Start sweep and run from the same bash file (SLURM)

I want to initialize a wandb sweep and start the agents (in parallel) from a bash file using SLURM .
I found some similar posts here, but it did not work for me.
Therefore I wanted to share my setup. I create a new bash file names wandbid_from_slurmid.sh

#!/bin/bash

# Define the function
extract_wandbid_id() {
    local outp_path="$HOME/slurmfiles/"
    local outp_file_path=$(ls -ltr "${outp_path}"/*${SLURM_JOB_ID}* 2>/dev/null | tail -n 1 | awk '{print $NF}')

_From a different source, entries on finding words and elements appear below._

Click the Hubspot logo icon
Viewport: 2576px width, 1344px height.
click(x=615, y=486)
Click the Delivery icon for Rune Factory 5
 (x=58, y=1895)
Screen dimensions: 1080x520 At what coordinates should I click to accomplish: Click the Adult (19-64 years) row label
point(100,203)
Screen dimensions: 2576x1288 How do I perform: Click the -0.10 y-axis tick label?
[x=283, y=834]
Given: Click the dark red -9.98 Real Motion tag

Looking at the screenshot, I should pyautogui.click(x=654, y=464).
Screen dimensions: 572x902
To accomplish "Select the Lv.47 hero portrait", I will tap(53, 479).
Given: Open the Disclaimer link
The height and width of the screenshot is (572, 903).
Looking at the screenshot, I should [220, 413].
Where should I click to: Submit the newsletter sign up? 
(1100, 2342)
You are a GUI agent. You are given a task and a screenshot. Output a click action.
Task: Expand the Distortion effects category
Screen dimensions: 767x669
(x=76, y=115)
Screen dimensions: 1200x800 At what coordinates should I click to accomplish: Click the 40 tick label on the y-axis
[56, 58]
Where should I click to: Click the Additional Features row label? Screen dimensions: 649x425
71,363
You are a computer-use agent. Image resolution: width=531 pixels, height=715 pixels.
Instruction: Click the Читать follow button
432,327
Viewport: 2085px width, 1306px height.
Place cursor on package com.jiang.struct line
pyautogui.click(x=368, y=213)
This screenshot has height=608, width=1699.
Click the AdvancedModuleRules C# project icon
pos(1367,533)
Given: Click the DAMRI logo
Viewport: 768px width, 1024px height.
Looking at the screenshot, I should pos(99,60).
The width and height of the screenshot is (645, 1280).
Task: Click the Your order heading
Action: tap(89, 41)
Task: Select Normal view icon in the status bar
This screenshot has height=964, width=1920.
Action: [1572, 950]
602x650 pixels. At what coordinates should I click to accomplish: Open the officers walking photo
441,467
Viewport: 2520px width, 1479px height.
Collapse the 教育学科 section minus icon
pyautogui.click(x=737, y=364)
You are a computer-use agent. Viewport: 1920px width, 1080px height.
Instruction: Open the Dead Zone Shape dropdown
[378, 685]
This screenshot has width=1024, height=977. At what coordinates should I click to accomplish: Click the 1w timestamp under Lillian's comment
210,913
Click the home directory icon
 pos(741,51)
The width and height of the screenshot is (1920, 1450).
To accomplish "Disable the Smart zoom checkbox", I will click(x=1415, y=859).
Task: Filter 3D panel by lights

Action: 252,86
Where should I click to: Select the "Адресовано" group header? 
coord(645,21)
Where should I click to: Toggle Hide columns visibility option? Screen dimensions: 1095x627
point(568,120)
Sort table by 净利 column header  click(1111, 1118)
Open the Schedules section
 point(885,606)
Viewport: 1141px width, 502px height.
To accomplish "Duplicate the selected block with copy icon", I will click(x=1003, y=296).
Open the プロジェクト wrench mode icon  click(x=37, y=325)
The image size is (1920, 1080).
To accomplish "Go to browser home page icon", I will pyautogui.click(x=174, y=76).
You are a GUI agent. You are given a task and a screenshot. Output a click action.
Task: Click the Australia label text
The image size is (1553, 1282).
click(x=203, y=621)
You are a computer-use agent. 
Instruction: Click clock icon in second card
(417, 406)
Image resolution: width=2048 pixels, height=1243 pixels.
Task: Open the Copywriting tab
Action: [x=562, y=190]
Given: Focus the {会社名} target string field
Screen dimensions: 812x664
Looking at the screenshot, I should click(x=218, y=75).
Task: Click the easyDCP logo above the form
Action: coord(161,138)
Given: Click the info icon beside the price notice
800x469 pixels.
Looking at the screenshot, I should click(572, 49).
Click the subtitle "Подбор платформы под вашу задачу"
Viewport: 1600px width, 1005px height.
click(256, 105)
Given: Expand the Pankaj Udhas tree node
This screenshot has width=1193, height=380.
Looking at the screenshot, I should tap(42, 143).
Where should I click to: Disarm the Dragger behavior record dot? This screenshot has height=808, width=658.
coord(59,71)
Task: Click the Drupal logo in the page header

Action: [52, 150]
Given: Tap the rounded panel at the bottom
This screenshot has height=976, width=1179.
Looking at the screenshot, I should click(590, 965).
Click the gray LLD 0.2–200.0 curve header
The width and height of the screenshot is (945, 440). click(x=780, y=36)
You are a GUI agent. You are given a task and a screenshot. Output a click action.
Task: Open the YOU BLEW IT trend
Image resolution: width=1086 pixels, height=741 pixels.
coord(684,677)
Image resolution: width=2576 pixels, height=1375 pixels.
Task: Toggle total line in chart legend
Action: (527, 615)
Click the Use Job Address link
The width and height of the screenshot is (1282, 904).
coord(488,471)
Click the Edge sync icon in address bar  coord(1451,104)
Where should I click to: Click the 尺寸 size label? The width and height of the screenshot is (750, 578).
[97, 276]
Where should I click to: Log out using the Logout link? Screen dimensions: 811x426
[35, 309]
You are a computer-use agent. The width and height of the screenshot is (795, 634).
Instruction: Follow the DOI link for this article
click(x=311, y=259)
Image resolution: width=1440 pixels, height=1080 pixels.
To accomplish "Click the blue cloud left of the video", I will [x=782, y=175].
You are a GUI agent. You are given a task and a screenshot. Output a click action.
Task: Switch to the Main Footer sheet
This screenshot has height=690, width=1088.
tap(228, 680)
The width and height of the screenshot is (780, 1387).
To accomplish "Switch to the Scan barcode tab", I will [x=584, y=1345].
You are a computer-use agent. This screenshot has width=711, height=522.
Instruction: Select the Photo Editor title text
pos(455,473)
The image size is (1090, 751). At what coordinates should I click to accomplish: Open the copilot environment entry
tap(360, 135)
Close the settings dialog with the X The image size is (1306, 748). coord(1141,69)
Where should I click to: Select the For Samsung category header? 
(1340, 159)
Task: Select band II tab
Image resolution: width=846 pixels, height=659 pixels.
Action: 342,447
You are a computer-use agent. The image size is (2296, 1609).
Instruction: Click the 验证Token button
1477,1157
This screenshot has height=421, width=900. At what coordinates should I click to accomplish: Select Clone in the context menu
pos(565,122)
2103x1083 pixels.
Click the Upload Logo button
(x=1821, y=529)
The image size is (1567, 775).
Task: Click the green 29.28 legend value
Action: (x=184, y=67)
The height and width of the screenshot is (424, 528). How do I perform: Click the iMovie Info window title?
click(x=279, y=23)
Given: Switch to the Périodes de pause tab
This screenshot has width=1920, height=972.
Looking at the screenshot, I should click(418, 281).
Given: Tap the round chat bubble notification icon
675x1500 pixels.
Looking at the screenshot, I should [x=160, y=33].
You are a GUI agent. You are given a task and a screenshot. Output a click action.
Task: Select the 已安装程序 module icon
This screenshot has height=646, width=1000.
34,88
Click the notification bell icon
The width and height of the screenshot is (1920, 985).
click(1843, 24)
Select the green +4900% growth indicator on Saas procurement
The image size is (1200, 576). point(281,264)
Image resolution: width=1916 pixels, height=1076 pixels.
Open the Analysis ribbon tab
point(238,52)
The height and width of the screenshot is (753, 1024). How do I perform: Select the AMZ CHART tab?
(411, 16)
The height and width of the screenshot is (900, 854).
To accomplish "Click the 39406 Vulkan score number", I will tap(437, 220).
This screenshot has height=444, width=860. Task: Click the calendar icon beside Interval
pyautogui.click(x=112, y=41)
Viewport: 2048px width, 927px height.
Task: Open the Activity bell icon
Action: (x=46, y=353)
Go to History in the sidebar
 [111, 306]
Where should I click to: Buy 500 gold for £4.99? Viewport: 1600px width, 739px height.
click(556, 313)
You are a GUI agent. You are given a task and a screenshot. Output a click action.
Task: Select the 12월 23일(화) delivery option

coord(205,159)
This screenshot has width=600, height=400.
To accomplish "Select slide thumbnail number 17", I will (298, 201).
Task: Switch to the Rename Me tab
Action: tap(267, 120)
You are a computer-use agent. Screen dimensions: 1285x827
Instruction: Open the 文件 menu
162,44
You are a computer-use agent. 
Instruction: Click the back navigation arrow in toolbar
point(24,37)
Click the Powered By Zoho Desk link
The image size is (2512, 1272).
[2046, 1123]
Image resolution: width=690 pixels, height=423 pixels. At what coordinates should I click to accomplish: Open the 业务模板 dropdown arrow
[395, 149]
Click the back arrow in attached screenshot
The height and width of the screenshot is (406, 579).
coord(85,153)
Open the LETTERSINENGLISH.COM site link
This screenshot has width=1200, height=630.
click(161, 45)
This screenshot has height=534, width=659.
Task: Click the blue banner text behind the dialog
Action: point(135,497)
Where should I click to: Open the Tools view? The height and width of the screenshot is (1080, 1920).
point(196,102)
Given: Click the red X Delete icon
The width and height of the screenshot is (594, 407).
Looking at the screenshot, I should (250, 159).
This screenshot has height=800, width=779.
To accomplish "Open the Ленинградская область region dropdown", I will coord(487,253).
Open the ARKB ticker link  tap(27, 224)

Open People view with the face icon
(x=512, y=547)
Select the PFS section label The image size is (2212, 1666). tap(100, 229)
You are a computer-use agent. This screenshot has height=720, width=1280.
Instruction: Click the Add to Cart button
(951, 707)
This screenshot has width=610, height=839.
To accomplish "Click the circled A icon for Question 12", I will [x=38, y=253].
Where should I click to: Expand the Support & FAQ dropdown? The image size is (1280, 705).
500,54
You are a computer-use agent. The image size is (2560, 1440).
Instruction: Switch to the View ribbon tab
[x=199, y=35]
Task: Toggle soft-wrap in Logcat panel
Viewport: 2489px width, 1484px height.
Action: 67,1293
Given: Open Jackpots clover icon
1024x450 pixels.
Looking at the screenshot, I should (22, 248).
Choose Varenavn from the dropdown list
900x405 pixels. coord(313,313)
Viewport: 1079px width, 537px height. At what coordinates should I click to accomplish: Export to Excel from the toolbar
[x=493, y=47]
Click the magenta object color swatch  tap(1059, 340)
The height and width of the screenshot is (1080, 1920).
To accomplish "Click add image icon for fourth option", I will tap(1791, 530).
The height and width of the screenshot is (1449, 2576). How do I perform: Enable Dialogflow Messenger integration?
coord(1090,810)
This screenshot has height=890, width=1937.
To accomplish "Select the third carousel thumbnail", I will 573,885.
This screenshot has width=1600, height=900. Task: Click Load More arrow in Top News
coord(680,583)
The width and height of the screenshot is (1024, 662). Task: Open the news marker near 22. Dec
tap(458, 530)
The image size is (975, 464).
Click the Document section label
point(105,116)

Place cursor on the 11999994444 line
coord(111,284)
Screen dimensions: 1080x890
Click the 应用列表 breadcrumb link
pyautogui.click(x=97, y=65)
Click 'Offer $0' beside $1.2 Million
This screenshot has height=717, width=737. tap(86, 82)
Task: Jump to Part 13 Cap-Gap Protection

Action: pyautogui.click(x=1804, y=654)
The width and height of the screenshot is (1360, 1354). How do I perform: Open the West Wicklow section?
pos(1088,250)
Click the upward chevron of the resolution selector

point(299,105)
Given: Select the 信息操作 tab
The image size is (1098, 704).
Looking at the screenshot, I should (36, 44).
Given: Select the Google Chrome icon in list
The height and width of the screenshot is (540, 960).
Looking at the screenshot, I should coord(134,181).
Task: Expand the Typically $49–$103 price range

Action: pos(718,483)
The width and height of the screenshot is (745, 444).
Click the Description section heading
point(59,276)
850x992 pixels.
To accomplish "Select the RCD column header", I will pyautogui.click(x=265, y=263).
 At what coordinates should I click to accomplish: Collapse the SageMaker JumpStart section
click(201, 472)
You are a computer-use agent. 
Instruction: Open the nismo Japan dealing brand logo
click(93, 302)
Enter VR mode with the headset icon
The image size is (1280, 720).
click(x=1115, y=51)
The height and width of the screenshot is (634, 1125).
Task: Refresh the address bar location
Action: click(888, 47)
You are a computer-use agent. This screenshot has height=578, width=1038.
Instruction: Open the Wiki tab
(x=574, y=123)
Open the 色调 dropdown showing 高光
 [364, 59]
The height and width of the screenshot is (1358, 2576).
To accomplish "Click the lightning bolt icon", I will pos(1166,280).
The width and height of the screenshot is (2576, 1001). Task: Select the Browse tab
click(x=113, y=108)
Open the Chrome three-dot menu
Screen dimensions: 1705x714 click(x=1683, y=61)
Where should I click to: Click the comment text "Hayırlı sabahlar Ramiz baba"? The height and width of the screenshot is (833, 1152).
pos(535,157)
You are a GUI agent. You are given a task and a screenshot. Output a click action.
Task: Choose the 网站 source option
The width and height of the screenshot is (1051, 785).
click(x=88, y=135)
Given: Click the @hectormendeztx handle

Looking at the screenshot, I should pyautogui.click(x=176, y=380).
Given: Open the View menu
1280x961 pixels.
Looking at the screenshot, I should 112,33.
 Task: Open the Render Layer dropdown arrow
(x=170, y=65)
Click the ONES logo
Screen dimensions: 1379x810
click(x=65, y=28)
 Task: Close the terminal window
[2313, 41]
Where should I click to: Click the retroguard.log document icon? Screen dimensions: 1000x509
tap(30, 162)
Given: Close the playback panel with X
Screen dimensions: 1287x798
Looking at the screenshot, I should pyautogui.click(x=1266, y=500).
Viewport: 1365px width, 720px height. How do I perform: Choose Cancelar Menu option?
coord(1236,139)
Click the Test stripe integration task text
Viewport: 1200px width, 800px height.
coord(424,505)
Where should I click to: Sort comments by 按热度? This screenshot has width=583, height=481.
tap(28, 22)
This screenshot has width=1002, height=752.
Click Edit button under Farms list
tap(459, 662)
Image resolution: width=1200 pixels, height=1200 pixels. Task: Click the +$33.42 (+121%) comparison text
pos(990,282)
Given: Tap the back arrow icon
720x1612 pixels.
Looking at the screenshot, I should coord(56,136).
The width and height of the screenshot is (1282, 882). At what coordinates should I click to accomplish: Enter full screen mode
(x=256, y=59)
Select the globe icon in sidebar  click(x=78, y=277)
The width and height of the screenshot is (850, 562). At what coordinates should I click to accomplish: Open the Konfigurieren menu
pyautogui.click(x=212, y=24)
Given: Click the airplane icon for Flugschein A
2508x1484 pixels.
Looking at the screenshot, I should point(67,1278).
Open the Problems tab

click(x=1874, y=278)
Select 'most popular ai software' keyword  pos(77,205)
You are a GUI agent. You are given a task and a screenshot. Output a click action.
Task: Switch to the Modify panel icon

    # Initialize a wandbid to keep track of whether the ID has been found
    found=0

    # Loop until the wandbid is found
    while [ $found -eq 0 ]; do
        # Check if the file contains the desired string and extract the wandbid
        if grep -q "Creating sweep with ID: " "$outp_file_path"; then
            # Extract the wandbid following "Creating sweep with ID: "
            local wandbid=$(grep "Creating sweep with ID: " "$outp_file_path" | head -n 1 | sed 's/.*Creating sweep with ID: //')

            # Mark as found
            found=1

            # WARNING: bash returns the variable using "echo" so don't return any other
            echo $wandbid
            break

        else
            # Wait for 1 second before retrying
            sleep 1
        fi
    done
}

Then in my main .job file I have the following key lines:


#SBATCH --output=./slurmfiles/slurm_output_%A_%a.out

...

srun wandb sweep --project WANDB_PROJECT config.yml

source $HOME/wandbid_from_slurmid.sh

wandbid=$(extract_wandbid_id)

wandb_id=WANB_ACCOUNT/WANDB_PROJECT/"$wandbid"

srun wandb agent --count 2 $wandb_id &
srun wandb agent --count 2 $wandb_id &
wait

I hope it could help someone else out. Let me know if you have any feedback :slight_smile: